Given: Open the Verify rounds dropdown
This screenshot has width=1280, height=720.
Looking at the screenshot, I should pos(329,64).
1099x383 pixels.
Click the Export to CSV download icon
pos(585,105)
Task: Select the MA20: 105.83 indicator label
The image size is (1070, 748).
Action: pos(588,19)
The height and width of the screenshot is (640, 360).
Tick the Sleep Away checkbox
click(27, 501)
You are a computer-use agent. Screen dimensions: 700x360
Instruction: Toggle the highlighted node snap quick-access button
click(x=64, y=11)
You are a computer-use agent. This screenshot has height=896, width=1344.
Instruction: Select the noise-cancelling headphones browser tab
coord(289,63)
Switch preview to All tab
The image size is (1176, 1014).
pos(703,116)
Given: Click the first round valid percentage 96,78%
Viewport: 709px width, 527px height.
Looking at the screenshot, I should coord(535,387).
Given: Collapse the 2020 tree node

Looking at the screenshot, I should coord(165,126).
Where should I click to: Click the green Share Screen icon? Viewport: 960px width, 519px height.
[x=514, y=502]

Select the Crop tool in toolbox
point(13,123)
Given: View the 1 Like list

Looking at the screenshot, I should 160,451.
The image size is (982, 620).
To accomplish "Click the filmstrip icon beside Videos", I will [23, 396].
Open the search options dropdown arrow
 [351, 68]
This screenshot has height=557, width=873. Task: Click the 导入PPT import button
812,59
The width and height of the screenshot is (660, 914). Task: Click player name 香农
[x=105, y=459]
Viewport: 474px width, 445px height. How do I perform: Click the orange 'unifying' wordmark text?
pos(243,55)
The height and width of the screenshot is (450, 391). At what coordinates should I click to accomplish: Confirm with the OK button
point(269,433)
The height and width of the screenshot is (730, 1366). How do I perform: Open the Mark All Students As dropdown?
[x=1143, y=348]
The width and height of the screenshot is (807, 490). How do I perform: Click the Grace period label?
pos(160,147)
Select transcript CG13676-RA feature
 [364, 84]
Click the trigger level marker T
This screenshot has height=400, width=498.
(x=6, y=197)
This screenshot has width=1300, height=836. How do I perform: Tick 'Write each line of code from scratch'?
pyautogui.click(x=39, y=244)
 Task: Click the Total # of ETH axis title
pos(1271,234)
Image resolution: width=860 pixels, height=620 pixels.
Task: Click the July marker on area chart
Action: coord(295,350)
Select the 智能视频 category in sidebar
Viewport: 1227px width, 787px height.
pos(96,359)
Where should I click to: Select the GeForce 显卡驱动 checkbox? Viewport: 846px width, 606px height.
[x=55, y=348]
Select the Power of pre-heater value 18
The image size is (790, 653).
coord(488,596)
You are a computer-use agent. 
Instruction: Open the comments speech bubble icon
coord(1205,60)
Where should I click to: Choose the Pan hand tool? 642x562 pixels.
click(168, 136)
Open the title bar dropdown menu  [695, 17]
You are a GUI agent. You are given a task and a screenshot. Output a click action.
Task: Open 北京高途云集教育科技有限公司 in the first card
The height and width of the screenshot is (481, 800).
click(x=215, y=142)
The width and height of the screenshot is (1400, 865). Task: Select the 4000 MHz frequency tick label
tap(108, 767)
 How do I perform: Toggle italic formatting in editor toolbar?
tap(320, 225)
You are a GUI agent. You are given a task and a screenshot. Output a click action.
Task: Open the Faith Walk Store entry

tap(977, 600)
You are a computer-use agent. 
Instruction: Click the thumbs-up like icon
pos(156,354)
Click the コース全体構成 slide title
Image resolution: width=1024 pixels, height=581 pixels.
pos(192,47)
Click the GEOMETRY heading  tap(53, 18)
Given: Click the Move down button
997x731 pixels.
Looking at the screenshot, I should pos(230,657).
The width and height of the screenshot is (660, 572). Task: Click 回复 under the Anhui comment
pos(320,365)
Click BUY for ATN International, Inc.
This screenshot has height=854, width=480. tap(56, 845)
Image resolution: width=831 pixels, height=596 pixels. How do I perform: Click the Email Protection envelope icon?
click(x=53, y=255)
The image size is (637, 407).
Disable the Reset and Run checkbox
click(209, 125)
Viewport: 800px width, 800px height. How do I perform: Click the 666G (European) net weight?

□ □ □ □ □ □ □

HOW TO COMPLETE THIS TASK →
Copy all lines of the records in which the string "first" can be found.

WRITTEN ANSWER →
Given: Click the first round valid percentage 96,78%
Task: Open 北京高途云集教育科技有限公司 in the first card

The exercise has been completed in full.